The opinion piece published by Daniel Bomberg, Rachel Rauvola, and, James Meyerson in last week’s edition of The Mac Weekly reveals its naive idealism within the first two paragraphs when it attempts to shame Macalester for lauding the life of Joan Mondale ‘52, but not Jane Hough ‘52. It would have been foolish of Macalester to not mark the death of a prominent member of the Macalester and Twin Cities community who went on to be the Second Lady of the United States. In addition to her role as Second Lady, Mondale served on the boards of the Minnesota Orchestra, Walker Art Center, the National Portrait Gallery, and Macalester College, making significant contributions in her many roles.
That is not to say Mrs. Hough’s contributions as an elementary school and piano teacher were not significant in their own right, but to conflate them to the level of Mondale’s is not only disingenuous but is detrimental to both parties.
Every college from Louisiana to New Jersey spawns elementary school teachers. Only a few colleges spawn alumnus who go one to spend time in the White House. Additionally, Mrs. Mondale gave back to Macalester and the community through publicity and donations in a way Hough wasn’t able to.
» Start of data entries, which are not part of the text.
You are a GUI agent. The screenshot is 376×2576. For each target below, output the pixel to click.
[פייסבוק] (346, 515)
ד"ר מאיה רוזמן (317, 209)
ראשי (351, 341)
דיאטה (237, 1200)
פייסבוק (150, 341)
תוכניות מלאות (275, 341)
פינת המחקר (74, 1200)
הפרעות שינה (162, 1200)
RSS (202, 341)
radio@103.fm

Flying the flag at half-mast and mourning wasn’t “clinging” to her death- it was honoring her.
So, to answer your question, Bomberg, Meyerson, and Rauvola, when a college “clings” to the death of a celebrity alumna, it means it is paying its regards. In this case, honoring the legacy of a well-loved and respected member of the college and the greater Twin Cities community. Macalester’s “manipulation” (as you so claim) of Annan’s or Mondale’s or the Dalai Lama’s images pay for your (our) excellent professors, on-campus speakers, academic resources, and tuition of the many students who receive financial aid. These images highlight the international focus of the school and, in turn, bring us international respect and attention.
Yes, this is how Macalester does business. This is also how every institution of higher education does business. This is how every business does business. It’s called marketing. The cosmopolitan and social capital you speak of grants Macalester real capital. Highlight people who went on to do really average things and see how that attracts new students and the contributions that keep Macalester running. For the school to do anything less that highlight these high-profile international connections would be to do a disservice to both the school and its guests.
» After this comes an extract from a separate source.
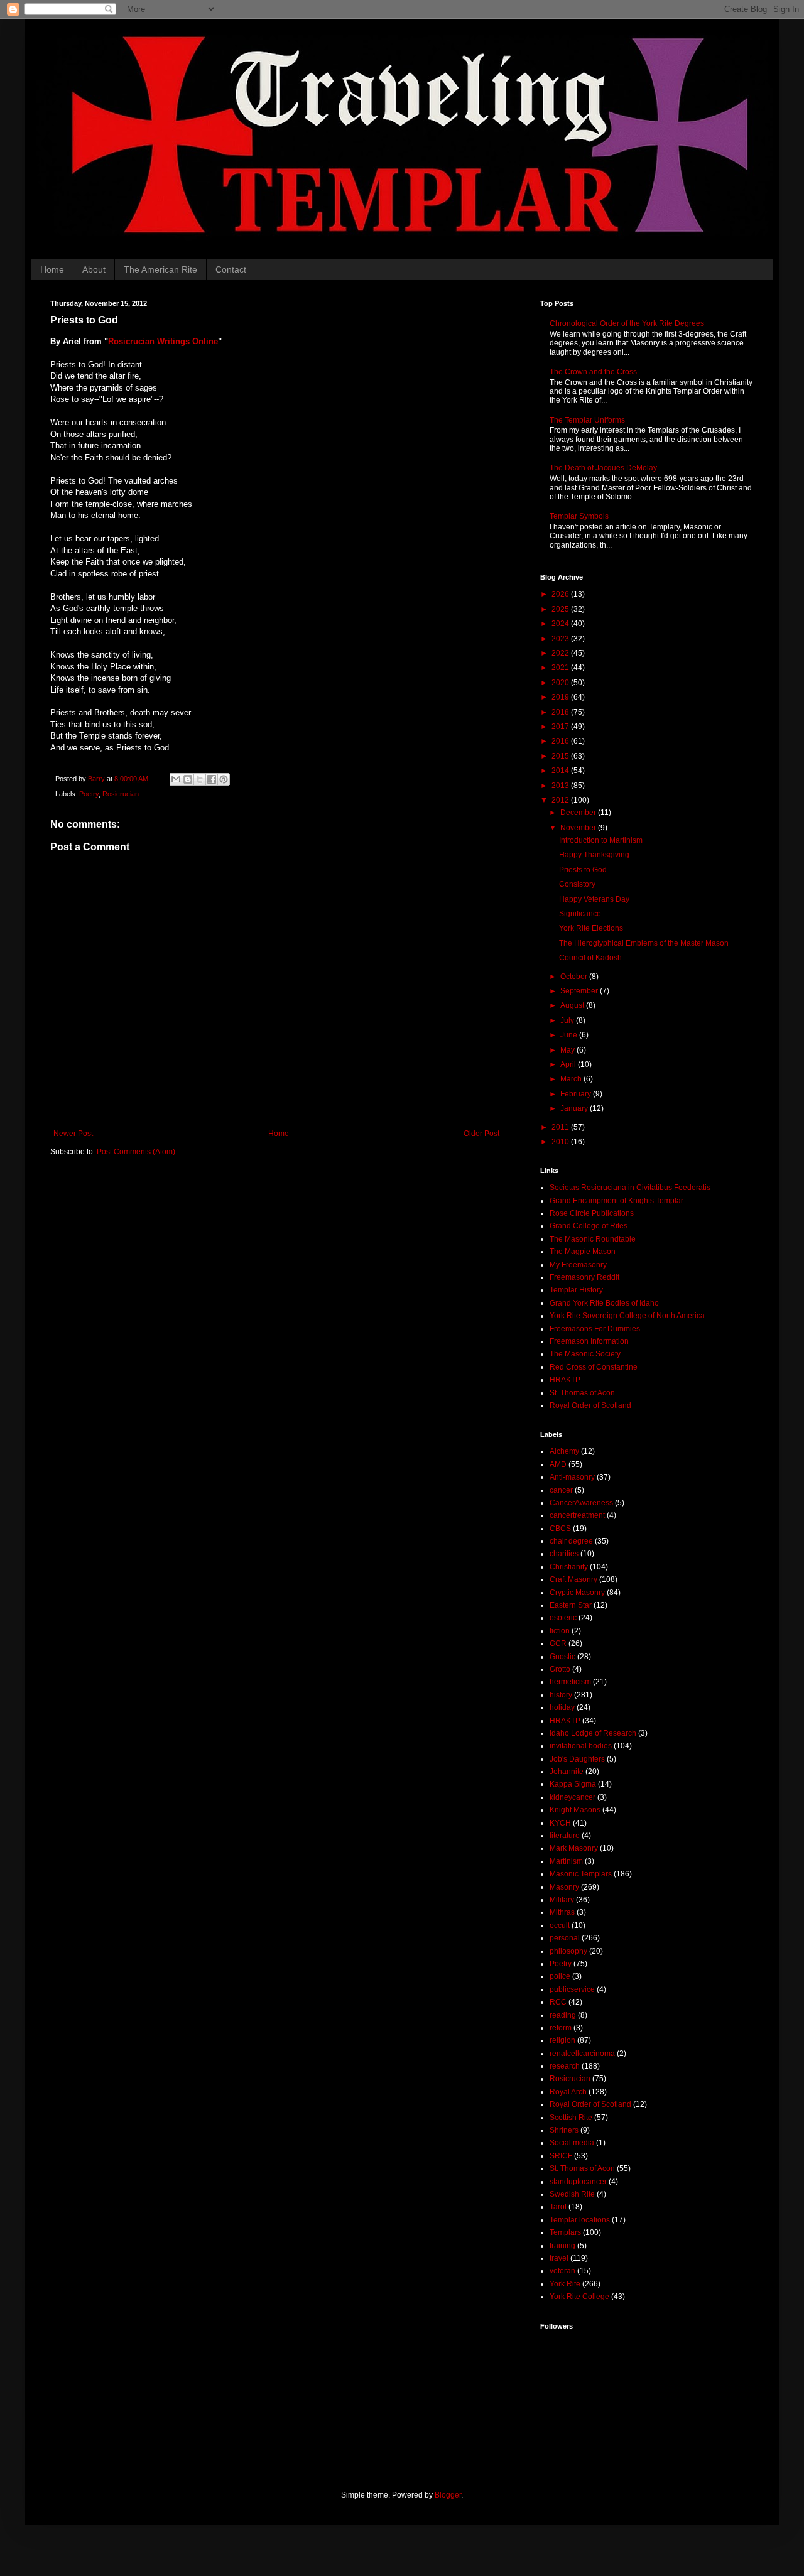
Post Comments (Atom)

Macalester does indeed “go gaga” over these visits and very well should- not many international public figures venture to the midwest to speak to a small college, especially based on a personal interest in neuroscience.
Events like Annan’s or the Dalai Lama’s visits are certainly not definitive of Macalester’s still-developing (and sometimes underdeveloped) internationalism and diversity, but they are contributing to its formation.
Let’s shelve pseudo-intellectual criticism and cries for attention and instead recognize the realities that make Macalester’s institutional weight so possible.